Because nobody knew what was “wrong” with me, I was never given the right amount of challenges in life. Hence, I never learned to actually put an effort in. As soon as things get more difficult, I give up. I need instant results. If not, I’ll start something new.
I also think I know why people accepted me more easily as I grew older. I learned how to hide the real me. It would come out every once in a while, but most of the time it was covered in the behaviour that all the others displayed. I learned to copy the correct behaviour by observing others.

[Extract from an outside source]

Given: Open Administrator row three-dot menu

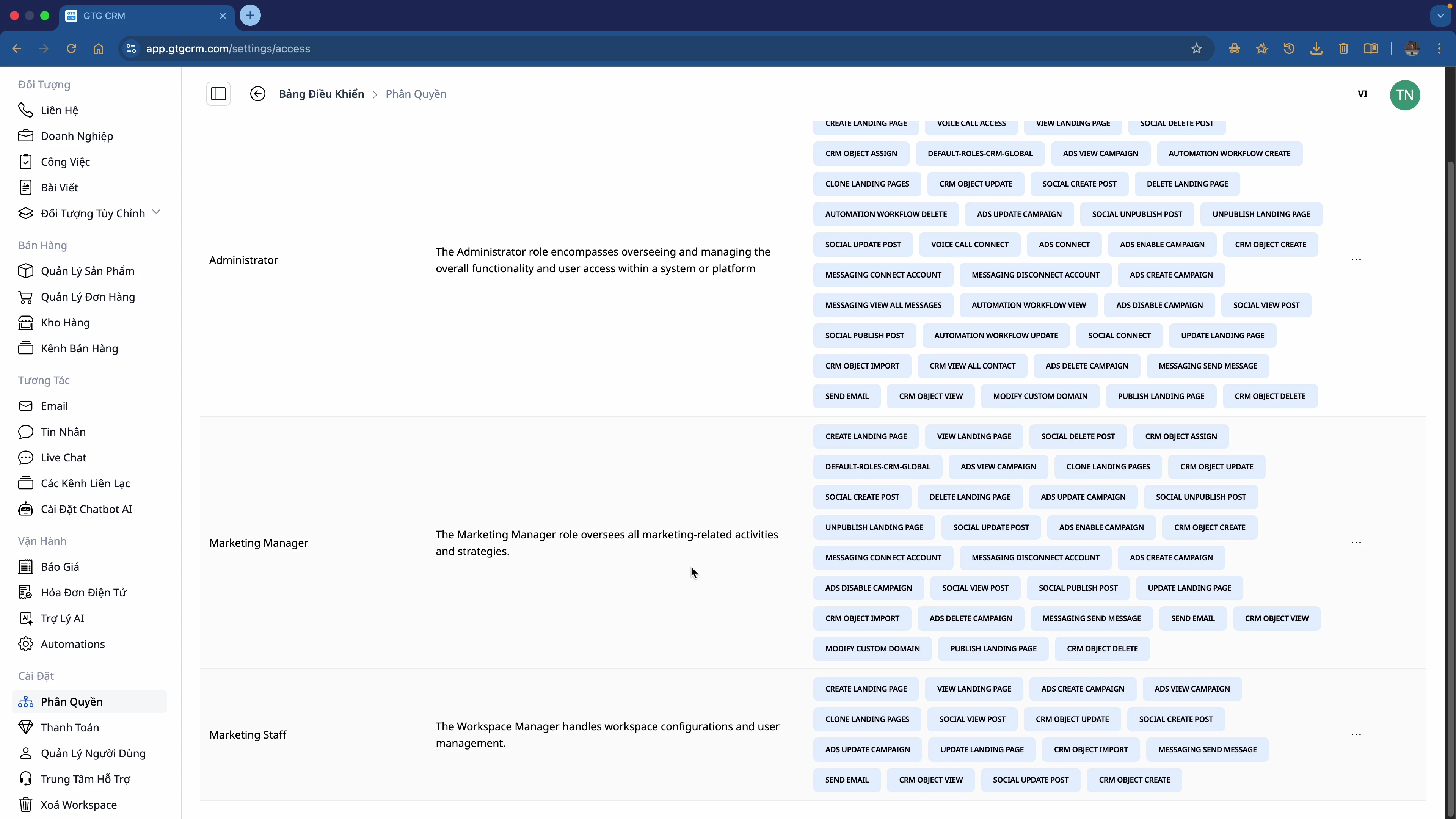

And finally there’s the endless getting fired or let go from jobs. I assume that after about a year or so I knew how to do everything. I’d get bored and start to slack off at work. Resulting in a dropping instead of growing performance.The employer is noticing and decides to let me go.
I’m really glad that I’ve realized where my difficulties lie.
I hope now I’ll notice in time when I get bored in a job. Talk about it with the employer and maybe do other things in my personal life to keep me on my toes.
Recently I was looking at the pile of books that I started reading but never finished. I realized that I love learning new things, but I read very slowly and struggle to focus on a difficult book. A facebook friend posted that now, due to corona, they made more books available for free in the audiobook library app. One of the books on the list I’ve been wanting to read for a while. I downloaded the book and started to listen. I was hooked instantly and finished the book in a week or so. I later found out that the book ghas well over 500 pages. It would’ve taken me months to finish it, if I would’ve finished it at all.
So I think I’ve found my way of learning and growing in my free time. I’m sure I’ll read more books like this.
For the people curious what book it was. It’s called Human Kind (De Meeste Mensen Deugen) by rutger Bregman.The English translation comes out very soon. I can highly recommend it. I learned a lot from it, confirmed many ideas and suspicions I already had, made me more optimistic about mankind and motivated me to keep doing positive things.
Thank you for making it all the way to the end of this very long story. Right now I feel the need to explain to you why I wrote this. I’ve been wanting to write it for a while but wasn’t sure what the right time would be. Today, saturday morning, I just woke up and the start of the story you just read was in my head. It’s 7 AM as I started to write. It’s not the first time that I started on this story, but this time it feels right.
In one long stretch I put it all to paper. By now it’s 9:30 and I’ve filled almost seven pages in my diary. No blanks, all written out, word after word.
The only thing I want with this story is that you get to read it. That maybe now you understand why I’m such a weird person every once in a while. At the same time I hope that I can help others who are struggling with the same issues as I’ve struggled with.
I know that many say that each person is unique. But my uniqueness is far from average. Something that’s hard to accept sometimes. Often I saw it as a handicap instead of an advantage. Now I’m slowly starting to accept it and see more positivity in my traits. The only thing I now start to fear is that I come across as cocky while I’m actually so proud of where I’m at.
Thanks for reading. Feel free to write to me in any way or form. I’ll do my best to answer any questions you might have. If you want I’d love to hear about your uniqueness.